- _Goal of the exercise_: Copy each line of the data below in which the word "field" can be found.

Entries shown Block Start

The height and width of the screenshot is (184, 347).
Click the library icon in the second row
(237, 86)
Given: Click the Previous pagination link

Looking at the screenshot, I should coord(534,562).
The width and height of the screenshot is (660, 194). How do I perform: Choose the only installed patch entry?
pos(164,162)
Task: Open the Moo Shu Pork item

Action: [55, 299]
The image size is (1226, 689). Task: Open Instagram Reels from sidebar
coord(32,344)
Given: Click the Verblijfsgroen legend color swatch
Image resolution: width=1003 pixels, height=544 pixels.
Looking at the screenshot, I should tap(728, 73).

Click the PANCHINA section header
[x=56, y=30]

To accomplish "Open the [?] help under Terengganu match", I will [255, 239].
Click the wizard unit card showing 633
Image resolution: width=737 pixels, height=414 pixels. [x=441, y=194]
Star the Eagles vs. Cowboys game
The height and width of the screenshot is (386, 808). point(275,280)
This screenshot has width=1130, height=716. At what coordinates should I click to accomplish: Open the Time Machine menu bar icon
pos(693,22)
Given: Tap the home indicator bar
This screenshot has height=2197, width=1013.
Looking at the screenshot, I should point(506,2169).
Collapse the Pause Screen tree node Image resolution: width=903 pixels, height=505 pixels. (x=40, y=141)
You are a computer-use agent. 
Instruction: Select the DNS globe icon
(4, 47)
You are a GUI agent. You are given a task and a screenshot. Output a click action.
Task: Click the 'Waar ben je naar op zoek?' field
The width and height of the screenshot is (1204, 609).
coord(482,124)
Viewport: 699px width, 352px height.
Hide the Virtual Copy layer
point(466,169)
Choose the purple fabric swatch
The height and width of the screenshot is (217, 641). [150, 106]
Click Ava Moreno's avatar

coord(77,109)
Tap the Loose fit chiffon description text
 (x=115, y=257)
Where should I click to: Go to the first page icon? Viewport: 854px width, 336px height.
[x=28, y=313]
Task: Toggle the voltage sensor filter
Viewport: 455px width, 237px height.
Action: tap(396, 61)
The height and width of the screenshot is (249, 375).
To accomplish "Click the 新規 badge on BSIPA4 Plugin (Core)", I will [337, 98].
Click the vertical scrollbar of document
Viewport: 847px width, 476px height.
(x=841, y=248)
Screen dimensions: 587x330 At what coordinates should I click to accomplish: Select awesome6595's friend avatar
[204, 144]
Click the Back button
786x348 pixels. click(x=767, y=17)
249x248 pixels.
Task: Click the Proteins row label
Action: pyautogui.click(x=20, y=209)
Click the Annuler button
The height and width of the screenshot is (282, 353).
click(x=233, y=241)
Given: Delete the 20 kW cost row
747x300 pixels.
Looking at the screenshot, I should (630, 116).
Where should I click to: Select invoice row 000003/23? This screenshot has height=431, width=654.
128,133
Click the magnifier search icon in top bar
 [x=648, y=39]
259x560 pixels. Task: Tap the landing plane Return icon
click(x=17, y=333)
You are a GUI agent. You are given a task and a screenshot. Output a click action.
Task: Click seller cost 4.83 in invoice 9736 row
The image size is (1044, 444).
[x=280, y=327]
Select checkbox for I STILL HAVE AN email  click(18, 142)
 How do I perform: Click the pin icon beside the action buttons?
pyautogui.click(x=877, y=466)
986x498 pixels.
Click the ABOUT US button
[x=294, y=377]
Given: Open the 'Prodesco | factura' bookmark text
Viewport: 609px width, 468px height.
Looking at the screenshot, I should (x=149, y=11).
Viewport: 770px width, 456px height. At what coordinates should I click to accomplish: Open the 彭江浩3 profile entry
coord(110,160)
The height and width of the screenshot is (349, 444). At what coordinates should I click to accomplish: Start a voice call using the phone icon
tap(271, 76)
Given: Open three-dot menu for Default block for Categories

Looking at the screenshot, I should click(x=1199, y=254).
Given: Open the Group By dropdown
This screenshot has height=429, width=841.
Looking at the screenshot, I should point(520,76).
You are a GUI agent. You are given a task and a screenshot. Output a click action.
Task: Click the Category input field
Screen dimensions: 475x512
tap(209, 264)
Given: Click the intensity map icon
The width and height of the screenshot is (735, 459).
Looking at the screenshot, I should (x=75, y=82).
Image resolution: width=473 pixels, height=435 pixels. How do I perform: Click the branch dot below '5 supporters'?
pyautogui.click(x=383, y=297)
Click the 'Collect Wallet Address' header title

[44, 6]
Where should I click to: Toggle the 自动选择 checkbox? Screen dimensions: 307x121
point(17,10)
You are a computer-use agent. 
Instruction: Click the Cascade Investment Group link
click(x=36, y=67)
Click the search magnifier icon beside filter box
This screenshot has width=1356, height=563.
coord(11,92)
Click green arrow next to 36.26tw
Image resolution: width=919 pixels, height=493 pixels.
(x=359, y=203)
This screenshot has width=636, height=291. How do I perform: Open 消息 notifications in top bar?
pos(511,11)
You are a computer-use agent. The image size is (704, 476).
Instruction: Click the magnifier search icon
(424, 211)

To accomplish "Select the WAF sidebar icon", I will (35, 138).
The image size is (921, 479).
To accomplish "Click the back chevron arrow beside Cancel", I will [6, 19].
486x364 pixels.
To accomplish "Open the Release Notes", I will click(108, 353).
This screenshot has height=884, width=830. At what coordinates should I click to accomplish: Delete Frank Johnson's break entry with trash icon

Entries shown Block End

- _Your solution_:
Task: Click the 'Waar ben je naar op zoek?' field
Task: Click the Category input field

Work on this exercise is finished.